**TASK BRIEF**
Go through the following listing and count each line that contains the string "agent"; the answer is that number alone.

**DATA SUPPLIED**
• • •

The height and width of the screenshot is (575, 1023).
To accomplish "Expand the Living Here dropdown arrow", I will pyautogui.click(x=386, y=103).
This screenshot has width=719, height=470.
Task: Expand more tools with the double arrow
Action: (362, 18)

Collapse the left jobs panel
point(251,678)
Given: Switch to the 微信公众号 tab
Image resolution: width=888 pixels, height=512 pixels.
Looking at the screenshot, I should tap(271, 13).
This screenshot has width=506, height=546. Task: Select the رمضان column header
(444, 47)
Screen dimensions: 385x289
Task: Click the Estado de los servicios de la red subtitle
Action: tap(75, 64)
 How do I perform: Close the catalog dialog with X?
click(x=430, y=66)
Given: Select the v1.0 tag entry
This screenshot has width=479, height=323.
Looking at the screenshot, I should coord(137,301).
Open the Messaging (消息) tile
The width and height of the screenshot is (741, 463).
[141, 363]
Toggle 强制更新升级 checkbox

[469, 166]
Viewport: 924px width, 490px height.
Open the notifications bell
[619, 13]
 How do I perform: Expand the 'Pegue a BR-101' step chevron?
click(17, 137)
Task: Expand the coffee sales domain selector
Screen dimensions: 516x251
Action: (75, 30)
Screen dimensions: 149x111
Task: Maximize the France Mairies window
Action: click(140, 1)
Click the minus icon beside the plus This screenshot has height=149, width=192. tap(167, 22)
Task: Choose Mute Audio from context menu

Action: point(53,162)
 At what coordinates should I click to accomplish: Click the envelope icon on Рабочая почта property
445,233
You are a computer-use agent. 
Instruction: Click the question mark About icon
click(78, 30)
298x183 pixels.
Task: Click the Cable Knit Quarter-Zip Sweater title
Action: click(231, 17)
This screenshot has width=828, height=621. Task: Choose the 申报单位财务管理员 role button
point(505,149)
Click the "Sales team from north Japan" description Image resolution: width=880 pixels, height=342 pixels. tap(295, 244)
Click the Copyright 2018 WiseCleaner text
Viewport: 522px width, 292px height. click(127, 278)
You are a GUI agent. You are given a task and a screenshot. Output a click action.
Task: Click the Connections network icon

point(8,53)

• • •

**RESPONSE BOX**
2